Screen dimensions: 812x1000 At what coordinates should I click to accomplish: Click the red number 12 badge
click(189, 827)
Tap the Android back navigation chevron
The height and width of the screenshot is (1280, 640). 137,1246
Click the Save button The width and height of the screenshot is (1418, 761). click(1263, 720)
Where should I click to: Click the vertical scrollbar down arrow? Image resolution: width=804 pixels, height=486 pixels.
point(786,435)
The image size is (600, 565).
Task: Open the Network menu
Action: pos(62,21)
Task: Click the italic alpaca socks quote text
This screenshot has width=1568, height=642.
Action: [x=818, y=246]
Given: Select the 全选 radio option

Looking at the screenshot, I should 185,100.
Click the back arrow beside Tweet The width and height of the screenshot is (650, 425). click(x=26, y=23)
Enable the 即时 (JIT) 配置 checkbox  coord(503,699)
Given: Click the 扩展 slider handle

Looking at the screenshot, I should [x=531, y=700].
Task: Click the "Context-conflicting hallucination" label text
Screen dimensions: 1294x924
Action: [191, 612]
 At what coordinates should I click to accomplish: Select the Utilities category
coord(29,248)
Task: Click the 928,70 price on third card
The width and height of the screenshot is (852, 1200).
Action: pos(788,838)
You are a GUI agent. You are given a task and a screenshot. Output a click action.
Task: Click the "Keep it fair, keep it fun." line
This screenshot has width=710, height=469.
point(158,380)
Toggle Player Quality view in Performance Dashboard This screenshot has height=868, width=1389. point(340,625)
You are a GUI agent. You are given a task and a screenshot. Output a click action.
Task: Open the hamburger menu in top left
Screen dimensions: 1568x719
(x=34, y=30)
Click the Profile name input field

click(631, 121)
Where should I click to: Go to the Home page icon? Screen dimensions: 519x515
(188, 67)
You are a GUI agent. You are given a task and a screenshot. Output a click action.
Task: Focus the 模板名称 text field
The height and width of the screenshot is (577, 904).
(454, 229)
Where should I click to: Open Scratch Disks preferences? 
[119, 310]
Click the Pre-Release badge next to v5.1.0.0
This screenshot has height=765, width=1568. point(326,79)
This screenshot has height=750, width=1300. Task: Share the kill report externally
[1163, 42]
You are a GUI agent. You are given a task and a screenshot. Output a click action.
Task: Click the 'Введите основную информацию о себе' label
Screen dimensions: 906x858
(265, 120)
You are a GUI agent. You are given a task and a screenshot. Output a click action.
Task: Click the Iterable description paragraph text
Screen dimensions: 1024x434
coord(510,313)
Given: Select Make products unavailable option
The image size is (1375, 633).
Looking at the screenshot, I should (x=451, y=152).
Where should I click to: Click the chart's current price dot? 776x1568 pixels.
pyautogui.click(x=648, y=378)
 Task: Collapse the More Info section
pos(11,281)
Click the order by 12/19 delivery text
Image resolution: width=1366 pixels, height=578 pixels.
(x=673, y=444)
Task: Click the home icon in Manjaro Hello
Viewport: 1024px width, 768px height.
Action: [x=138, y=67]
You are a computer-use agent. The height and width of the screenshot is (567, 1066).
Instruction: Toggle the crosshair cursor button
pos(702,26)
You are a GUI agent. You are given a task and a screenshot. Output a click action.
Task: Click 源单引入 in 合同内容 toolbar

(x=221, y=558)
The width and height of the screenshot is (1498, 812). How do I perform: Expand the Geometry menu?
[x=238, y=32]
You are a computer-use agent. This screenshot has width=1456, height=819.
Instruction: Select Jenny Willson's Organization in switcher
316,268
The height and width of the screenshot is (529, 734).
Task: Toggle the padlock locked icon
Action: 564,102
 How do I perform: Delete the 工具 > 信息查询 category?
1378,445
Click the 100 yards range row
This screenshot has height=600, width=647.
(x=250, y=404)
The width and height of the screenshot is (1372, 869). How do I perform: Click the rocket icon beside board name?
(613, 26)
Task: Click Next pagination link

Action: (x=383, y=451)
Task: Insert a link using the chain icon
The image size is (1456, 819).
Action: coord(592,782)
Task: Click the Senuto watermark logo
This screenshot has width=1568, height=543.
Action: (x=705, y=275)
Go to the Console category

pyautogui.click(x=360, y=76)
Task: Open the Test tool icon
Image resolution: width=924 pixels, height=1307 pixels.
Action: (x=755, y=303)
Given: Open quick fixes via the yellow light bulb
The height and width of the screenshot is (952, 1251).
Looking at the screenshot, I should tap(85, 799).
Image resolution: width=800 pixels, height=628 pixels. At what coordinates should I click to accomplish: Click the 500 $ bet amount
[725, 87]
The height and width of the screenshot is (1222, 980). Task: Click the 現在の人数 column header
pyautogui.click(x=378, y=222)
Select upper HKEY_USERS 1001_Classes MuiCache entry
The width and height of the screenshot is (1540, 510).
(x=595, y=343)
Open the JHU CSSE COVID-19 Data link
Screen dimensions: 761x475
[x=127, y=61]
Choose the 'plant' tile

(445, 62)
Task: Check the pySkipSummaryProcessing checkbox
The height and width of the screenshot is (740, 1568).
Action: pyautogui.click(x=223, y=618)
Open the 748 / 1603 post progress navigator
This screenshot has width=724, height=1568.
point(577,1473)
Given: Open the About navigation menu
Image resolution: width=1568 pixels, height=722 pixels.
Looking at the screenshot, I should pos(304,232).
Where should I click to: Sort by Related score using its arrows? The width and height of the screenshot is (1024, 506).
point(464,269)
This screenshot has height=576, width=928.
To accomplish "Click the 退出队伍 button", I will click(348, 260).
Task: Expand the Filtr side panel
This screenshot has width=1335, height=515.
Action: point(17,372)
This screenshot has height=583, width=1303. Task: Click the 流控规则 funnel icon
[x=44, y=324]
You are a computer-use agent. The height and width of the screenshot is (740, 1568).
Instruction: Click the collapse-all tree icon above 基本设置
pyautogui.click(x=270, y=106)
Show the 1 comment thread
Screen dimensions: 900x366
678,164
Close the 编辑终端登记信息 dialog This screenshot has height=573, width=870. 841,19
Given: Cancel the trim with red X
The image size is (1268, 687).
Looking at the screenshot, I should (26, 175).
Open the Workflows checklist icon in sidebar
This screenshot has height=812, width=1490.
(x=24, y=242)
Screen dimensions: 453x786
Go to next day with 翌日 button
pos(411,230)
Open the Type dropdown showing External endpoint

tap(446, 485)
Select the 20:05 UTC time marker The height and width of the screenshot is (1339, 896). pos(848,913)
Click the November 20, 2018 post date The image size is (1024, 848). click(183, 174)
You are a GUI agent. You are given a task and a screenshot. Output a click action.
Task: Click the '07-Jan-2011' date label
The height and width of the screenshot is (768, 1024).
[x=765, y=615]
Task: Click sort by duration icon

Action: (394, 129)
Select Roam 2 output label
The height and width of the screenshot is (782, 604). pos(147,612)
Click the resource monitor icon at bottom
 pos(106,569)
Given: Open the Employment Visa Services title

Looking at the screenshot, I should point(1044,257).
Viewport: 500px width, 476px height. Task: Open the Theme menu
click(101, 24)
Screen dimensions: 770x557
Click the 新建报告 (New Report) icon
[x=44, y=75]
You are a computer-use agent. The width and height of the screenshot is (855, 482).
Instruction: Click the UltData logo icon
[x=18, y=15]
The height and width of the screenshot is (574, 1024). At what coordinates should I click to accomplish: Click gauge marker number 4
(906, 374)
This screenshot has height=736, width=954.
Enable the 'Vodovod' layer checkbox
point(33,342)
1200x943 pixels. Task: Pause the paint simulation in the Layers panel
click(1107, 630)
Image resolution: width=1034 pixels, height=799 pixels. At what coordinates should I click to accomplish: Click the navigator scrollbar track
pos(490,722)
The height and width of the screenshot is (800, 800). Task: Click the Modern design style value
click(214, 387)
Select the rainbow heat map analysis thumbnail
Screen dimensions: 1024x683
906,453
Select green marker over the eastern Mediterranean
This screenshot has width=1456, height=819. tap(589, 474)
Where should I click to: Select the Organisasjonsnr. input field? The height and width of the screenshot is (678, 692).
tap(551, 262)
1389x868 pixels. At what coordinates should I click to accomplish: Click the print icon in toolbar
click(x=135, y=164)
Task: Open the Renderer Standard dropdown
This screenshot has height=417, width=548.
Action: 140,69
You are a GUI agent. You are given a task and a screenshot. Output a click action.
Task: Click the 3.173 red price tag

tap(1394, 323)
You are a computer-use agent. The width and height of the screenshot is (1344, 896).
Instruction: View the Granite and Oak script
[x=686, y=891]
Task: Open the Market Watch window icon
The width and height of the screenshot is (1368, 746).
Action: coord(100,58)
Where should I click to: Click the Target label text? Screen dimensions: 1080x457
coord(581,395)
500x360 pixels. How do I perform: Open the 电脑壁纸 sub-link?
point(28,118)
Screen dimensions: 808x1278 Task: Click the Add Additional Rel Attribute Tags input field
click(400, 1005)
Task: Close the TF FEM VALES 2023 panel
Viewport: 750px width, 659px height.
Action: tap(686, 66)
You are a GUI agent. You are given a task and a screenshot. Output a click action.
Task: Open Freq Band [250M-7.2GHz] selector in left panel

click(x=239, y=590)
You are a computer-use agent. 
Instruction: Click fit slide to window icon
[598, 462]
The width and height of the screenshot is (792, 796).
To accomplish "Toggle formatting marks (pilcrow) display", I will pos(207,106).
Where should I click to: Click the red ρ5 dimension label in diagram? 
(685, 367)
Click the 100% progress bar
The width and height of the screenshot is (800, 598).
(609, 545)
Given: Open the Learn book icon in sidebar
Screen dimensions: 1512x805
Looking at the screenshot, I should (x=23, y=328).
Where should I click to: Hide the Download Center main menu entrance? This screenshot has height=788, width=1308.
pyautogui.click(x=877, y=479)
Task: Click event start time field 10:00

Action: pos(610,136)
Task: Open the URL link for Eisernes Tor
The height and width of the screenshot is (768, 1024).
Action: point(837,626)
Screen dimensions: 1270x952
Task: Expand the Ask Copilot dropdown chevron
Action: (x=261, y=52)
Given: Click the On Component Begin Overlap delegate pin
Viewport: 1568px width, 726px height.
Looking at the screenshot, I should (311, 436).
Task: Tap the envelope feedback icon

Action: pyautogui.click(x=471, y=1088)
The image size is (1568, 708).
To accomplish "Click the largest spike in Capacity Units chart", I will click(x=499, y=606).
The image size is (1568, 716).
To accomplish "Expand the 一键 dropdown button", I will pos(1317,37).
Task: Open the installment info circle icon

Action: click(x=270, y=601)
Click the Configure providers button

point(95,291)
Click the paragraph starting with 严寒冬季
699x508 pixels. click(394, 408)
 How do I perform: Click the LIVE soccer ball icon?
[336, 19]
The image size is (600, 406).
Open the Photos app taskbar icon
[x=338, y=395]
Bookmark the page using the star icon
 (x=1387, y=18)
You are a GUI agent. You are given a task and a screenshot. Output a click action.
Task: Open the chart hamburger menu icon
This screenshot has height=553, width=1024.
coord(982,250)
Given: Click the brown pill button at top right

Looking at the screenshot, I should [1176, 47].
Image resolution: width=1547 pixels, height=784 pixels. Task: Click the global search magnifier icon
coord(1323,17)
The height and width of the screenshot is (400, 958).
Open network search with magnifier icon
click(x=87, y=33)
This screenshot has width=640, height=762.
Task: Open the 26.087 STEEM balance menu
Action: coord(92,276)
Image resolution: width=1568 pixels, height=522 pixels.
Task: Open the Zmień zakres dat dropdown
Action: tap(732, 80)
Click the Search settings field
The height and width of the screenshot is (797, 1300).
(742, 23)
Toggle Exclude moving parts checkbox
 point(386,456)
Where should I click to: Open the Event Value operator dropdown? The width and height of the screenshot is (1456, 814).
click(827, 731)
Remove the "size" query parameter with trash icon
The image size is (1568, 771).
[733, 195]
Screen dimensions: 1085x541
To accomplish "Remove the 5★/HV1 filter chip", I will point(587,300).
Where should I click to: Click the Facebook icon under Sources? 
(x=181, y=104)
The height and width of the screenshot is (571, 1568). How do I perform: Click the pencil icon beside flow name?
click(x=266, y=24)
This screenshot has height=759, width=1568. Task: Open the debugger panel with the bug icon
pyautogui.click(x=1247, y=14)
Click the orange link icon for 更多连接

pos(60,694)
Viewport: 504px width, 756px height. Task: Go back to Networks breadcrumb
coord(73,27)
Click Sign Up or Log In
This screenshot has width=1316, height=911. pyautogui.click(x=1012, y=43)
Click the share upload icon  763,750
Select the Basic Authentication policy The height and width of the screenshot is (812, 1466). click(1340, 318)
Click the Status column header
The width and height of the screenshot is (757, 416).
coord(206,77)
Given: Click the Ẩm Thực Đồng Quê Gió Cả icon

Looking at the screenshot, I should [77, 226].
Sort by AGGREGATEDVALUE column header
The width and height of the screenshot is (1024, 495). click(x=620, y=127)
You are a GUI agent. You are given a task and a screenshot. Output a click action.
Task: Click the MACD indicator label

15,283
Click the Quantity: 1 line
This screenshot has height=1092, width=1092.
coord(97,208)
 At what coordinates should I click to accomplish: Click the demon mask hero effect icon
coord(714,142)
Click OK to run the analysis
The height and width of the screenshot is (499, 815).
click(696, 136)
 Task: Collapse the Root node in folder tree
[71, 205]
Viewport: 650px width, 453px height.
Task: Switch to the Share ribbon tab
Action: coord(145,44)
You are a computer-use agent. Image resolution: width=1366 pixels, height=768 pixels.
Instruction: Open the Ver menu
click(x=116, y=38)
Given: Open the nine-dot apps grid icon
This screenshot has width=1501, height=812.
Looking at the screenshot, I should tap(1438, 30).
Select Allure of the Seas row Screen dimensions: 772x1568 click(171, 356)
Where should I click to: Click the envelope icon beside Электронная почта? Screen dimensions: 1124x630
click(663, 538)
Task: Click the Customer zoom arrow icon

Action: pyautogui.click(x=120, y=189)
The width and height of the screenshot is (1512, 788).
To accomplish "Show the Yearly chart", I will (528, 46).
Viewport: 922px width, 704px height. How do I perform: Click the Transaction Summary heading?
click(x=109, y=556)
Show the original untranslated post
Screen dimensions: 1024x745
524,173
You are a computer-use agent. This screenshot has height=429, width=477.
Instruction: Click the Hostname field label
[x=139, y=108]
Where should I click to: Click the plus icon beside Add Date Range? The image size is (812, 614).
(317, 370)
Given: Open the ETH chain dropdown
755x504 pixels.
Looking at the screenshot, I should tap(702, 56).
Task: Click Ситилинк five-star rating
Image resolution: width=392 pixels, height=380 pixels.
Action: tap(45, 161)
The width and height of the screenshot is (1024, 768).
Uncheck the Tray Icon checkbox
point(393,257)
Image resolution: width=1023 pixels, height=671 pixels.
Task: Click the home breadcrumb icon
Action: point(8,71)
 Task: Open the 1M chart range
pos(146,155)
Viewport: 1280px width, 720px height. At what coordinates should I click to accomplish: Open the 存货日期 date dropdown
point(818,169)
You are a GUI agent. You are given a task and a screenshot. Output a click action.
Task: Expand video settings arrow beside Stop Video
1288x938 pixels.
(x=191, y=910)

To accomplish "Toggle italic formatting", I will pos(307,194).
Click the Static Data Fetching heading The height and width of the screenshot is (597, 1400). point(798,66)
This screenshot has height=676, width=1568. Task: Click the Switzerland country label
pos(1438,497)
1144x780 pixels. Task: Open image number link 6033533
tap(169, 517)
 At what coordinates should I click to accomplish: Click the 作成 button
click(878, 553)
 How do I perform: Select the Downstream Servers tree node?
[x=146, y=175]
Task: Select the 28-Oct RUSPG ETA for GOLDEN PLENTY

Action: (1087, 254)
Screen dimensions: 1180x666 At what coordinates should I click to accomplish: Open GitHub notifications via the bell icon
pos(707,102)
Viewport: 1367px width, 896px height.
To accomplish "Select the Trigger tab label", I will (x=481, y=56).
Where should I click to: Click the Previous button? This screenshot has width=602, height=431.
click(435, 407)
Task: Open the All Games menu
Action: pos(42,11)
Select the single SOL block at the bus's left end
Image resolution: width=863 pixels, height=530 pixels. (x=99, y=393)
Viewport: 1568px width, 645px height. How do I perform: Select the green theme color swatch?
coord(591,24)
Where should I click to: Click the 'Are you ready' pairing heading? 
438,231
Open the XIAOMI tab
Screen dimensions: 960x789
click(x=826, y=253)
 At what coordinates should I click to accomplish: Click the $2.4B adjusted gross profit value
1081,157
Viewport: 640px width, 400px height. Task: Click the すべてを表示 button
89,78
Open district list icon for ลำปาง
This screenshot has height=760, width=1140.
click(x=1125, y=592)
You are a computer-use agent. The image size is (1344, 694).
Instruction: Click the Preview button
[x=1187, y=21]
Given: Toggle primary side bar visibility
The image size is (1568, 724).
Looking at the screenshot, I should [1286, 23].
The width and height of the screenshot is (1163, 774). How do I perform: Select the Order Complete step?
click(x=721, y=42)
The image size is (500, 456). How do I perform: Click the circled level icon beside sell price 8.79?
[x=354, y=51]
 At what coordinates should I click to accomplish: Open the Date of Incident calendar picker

• • •

> **GOAL**:
Print the stretch from the first line of the listing above through the line containing "The height and width of the screenshot is (1280, 640).", including both of those lines, and reproduce every line verbatim.

> **OUTPUT OF THE TASK**:
Screen dimensions: 812x1000 At what coordinates should I click to accomplish: Click the red number 12 badge
click(189, 827)
Tap the Android back navigation chevron
The height and width of the screenshot is (1280, 640). 137,1246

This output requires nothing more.